Some very French-sounding instrumental part sneaks in.
I'm glad you brought up the production, just to finish the story of how he got back in the studio.
So Jamie had been hanging out with his friend Toby Keith, who died recently of stomach cancer.
They were writing a song together. They were writing a song together, and he said they were like on the phone.
and kind of making a plan to get together and finish the song,
and shortly after that Keith passed away.
And that's what made Jamie Johnson realize I got to get back in the studio.
None of us know how long we have.
So that was his motivator.
And then he went out to Cash Cabin,
which is the studio that John Carter Cash, Johnny Cash's son,
runs in Hendersonville.
He brought in all his people.
He brought in his original production crew,
the beautifully named, and again, back to the word play,
they call themselves the Kent Hardly Playboys.
The Kent Hardley Playboys.
I didn't even get it until he said it out loud.
It's so good.
So he brought them in and recorded a bunch of songs with them,
and then he brings in Dave Cobb, like I mentioned,
who's been such a miracle worker for so many artists.
And apparently he's recorded lots more tracks.
So that's exciting, too.
We're going to have more music beyond this from J.B. Johnson.
Why don't we go out with the title track, Midnight Gasoline, which to me has one of the more poignant images on the record.
These windshield wipers make it all too clear. I'm nothing but a memory.
Over.
That's all you had to say about us.
No breaking down.
No breaking up on my shoulder.
Goodbye.
Never even crossed your door.
That is why I'm on this trip, trying to get old.
That is the album Midnight Gasoline by Jamie Johnson.
Much more new music to share with you right after the break.
Up next on New Music Friday, a quick detour across the pond to check in with the British band Our Girl after a notable absence.
Our Girl's first album in six years is called The Good Kind.
Our Girl is a trio from London by way of Brighton.
Sof Nathan is the singer-gatarist.
You might also know her from the band The Big Moon.
Joshua Tyler is the bassist, and Lauren Wilson plays drums.
And a thing that I enjoy about the story of this album is that it was kind of made twice.

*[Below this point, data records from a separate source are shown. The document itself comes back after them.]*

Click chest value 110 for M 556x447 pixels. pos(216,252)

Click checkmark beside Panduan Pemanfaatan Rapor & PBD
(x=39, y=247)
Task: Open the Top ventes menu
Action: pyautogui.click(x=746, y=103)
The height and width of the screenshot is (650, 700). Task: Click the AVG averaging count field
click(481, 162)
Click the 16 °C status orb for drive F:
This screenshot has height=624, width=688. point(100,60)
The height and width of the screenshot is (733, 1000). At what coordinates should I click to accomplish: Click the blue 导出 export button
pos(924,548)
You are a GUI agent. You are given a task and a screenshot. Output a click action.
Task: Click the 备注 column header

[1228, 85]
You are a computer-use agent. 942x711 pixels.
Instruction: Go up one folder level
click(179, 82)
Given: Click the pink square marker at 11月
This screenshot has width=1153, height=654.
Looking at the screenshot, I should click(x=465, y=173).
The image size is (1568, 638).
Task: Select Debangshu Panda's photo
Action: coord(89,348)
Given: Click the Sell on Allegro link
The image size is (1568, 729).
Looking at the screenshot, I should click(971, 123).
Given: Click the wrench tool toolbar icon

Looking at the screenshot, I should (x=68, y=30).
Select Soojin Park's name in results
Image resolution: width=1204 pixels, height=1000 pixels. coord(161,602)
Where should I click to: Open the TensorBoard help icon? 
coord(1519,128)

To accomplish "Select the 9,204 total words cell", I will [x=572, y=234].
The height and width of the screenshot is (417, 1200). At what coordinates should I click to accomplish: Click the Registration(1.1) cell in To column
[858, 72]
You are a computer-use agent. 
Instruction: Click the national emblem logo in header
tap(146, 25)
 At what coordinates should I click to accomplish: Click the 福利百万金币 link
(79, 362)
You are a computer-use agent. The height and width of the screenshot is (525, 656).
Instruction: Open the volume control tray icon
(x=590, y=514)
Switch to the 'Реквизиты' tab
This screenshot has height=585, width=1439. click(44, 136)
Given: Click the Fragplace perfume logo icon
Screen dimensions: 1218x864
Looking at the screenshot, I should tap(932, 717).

They put a lot of prep and rehearsal into their idea of what the record was going to be,
which was basically sort of a note-perfect live album.
They sort of mimicked the contours of their live performance, tried to get as tight as possible.
And then as soon as they listened back to it, they could kind of tell that just something was off, something was missing.
So they went to the home studio of Fern Ford, that's Sof Nathan's bandmate from the Big Moon, and they spent, I think, three times as long there than they had on the original sessions, just pulling the takes apart and adding new parts, adding post-production techniques to kind of fill in the gaps. And you can really hear it. This is a really, really atmospheric interior.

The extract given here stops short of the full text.